Define the models and baselines to be tested.

Model to be tested.

type: string
default: NaiveDrugMeanPredictor

Model to be tested. See the documentation for a list of pre-implemented models. Can be multiple models separated by ','.

Baselines to be tested.

type: string
default: NaiveMeanEffectsPredictor

Baselines to be tested. See documentation of a list of available models. For baselines, randomization and robustness tests are not run. The NaiveMeanEffectsPredictor will always be included.

Define where the pipeline should find input data and save output data.

Run name for the pipeline. The subdirectory in results will be named like this.

type: string
default: my_run

You will need to set a run identifier for the pipeline. This is used to create a unique output directory for each run.

Name of the dataset. Pre-supplied datasets are CTRPv2, CTRPv1, CCLE, GDSC1, GDSC2, TOYv1, TOYv2.

type: string
default: CTRPv2

Name of the dataset used for the pipeline. This can be either one of the provided datasets ('GDSC1', 'GDSC2', 'CCLE', 'CTRPv2', 'TOYv1', 'TOYv2) in which case the datasets with the fitted curves is downloaded, or a custom dataset name, pointing either to raw viability measurements for automatic curve fitting, or pre-fit data (see no_refitting option; not recommended for dataset comparability reasons due to potential differences in fitting procedures).

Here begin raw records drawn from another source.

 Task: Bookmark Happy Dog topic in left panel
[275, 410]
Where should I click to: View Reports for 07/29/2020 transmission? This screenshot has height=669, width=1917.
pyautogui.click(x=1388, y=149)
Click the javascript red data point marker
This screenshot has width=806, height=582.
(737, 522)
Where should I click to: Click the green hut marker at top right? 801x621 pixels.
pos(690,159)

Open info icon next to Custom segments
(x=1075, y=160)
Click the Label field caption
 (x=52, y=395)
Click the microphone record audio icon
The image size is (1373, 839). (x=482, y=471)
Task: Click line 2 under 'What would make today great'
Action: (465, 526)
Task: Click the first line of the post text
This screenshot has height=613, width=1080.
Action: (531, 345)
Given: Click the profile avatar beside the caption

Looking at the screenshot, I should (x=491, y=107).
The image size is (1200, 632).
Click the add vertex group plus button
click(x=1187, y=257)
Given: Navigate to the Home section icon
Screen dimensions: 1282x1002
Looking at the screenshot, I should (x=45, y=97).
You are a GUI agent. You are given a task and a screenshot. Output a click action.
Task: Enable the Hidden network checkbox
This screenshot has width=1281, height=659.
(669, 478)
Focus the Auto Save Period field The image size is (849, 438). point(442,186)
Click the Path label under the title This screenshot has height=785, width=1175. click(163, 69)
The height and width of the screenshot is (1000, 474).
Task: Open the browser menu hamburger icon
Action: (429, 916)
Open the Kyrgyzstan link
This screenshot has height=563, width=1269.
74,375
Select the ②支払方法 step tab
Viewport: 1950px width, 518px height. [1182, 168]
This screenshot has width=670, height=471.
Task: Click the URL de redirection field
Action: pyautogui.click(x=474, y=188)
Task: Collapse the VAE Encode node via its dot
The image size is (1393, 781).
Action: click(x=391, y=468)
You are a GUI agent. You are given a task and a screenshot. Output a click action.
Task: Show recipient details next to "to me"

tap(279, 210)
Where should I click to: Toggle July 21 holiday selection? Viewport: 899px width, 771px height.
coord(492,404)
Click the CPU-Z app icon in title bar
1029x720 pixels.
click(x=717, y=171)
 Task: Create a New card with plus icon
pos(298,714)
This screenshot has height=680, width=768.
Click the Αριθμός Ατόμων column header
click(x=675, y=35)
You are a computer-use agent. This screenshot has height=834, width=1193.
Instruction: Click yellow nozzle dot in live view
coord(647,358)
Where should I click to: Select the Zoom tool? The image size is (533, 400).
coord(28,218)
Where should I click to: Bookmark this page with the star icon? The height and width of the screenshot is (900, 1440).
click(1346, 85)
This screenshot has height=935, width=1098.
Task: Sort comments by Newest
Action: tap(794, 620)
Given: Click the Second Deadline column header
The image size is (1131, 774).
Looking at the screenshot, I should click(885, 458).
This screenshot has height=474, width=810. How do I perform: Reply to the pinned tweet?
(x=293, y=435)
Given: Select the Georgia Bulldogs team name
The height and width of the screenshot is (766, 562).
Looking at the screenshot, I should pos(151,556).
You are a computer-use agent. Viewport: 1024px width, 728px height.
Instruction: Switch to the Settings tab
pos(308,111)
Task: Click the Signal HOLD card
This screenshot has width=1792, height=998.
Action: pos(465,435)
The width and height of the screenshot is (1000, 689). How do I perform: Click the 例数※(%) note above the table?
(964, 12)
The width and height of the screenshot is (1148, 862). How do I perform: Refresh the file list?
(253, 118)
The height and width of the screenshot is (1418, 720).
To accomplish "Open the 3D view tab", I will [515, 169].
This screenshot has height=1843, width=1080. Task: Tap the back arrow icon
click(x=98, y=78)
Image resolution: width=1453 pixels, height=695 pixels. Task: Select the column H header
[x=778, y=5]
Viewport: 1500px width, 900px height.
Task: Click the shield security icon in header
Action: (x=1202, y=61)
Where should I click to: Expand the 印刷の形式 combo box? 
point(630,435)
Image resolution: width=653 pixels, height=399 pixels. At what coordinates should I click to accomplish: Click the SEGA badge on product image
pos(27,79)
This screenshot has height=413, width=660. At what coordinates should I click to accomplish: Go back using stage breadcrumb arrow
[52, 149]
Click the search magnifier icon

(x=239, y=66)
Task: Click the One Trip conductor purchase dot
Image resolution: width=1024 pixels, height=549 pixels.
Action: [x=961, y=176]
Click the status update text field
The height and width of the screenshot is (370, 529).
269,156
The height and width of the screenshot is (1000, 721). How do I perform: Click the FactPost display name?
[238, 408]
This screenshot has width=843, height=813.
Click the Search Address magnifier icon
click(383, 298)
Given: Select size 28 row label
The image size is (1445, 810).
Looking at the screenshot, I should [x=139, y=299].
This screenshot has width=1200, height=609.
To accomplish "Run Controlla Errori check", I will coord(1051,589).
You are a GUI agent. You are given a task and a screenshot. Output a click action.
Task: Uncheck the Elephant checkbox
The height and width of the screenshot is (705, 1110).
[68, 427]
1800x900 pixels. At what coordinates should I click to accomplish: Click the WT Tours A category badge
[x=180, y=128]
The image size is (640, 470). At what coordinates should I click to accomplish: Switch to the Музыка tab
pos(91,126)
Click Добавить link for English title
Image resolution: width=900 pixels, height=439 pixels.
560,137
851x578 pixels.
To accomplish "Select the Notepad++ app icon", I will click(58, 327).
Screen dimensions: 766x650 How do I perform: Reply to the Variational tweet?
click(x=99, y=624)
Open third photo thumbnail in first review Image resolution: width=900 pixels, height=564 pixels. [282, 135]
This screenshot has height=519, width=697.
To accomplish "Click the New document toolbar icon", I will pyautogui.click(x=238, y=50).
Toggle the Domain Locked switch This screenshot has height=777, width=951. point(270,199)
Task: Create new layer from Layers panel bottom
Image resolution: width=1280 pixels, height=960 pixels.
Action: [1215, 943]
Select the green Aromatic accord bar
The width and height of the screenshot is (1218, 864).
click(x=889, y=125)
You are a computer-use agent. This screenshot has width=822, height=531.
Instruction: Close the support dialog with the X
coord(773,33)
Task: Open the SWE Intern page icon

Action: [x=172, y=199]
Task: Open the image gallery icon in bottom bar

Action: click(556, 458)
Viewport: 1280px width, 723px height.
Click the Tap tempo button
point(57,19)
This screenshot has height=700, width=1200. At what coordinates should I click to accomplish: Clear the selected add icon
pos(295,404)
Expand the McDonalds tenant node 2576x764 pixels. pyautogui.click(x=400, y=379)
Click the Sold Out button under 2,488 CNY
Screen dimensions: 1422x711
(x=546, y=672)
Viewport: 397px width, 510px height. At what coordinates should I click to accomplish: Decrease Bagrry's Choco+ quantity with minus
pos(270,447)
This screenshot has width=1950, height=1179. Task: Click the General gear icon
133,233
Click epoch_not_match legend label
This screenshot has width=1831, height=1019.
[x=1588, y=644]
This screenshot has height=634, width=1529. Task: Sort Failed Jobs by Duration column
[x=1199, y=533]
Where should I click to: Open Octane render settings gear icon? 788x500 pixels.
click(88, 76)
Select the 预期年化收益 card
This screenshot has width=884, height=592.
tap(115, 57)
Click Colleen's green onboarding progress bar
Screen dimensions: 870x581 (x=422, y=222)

The output directory where the results will be saved. Default is results/

type: string
default: results

Email address for completion summary.

type: string
pattern: ^([a-zA-Z0-9_\-\.]+)@([a-zA-Z0-9_\-\.]+)\.([a-zA-Z]{2,5})$

Set this parameter to your e-mail address to get a summary e-mail with details of the run sent to you when the workflow exits. If set in your user config file (~/.nextflow/config) then you don't need to specify this on the command line for every run.

Define the mode in which the pipeline will be run.

Run the pipeline in test mode LPO (Leave-random-Pairs-Out), LCO (Leave-Cell-line-Out), or LDO (Leave-Drug-Out).

type: string
default: LCO
pattern: ^((LPO|LCO|LTO|LDO)?,?)*(?<!,)$

Which tests to run (LPO=Leave-random-Pairs-Out, LCO=Leave-Cell-line-Out, LTO=Leave-Tissue-Out, LDO=Leave-Drug-Out). Can be a list of test runs e.g. 'LPO,LCO,LTO,LDO' to run all tests. Default is LCO.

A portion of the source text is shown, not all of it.